Le cours de la vie de F. Soojcher – 4/5
Masterclass d’une Agnès Jaoui magistrale, qui nous perd entre jeu et réalité (elle interprète une scénariste à succès), tout comme le film, qui ne cesse de brouiller les pistes, entre le discours pédagogique, les leçons d’écriture, et la vie, la vraie, avec ses drames, ses douleurs, et ses amours perdus. Une mise en abime du cinéma français brillante, avec pour l’appuyer une bande son de Vladimir Cosma, un film jamais démonstratif, joueur, presque narquois, un sourire toujours en coin, dans un jeu de dupe qui amuse et touche.
L’exorciste du Vatican de J. Avery – 1/5
Énième exorcisme d’une franchise interminable, cette fois-ci avec la bonhomie de Russel Crowe et sa fiole de whisky, son humour qui grince, et une bonne dose de grotesque (et une apparition de la vierge marie en apogée). Pas d’écriture, pas de tension ni de peur, une addition incongrue de dialogues vides, pseudo-attaques envers l’église catholique (sur l’inquisition espagnole) et une forme très téléfilm qui n’arrange en rien le vide sidéral de son propos.
War Pony de G. Gammell – 4/5
Il y a certes cette « américanisation » de l’écriture (en rajouter) et de la caméra (surplus de bienveillance envers ses personnages), mais ce premier long et caméra d’or à Cannes regorge d’une poésie du désespoir, de la débrouille et surtout de l’entre-aide dans une réserve amérindienne délaissée. On se vole, s’échange les nourrissons comme un pochon de meth, on troque, et trafique, mais on ne se ment pas. L’individu au-dessus du gain, l’humain et les valeurs de la terre, eux qui en désappropriés, gagnant face au capitalisme crapuleux. Beau premier film.
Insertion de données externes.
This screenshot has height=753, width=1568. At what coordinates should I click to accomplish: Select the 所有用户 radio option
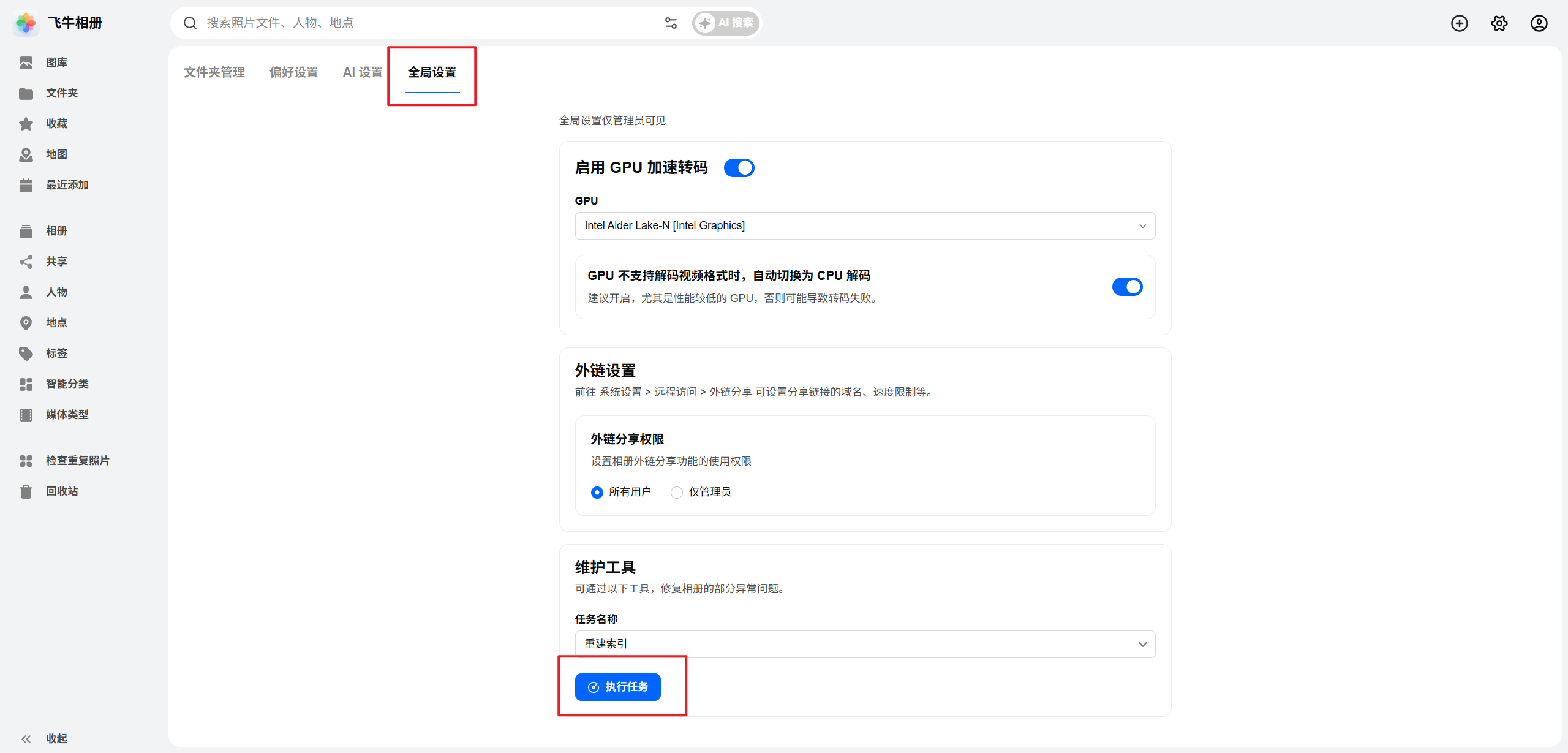tap(597, 493)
Misanthrope de D. Szifron – 3/5
Au-delà du classicisme de son enquête policière très Fincher, le film trouve son sens par sa terrible vision d’une humanité monotone (les immeubles monochromes de Baltimore, centre commercial), toxique (la décharge, l’abattoir), individuelle (rejet de la différence) à travers la trajectoire conjointe d’un tueur et d’une flic rongée par le même mal, joint l’un dans l’autre par un sentiment d’exclusion d’une société qui se meurt dans l’indifférence. Long, un peu barbant par son final, mais pertinent par ses dialogues plus que par une tension finalement loin d’un thriller, et prenant une forme surprenante de film dossier.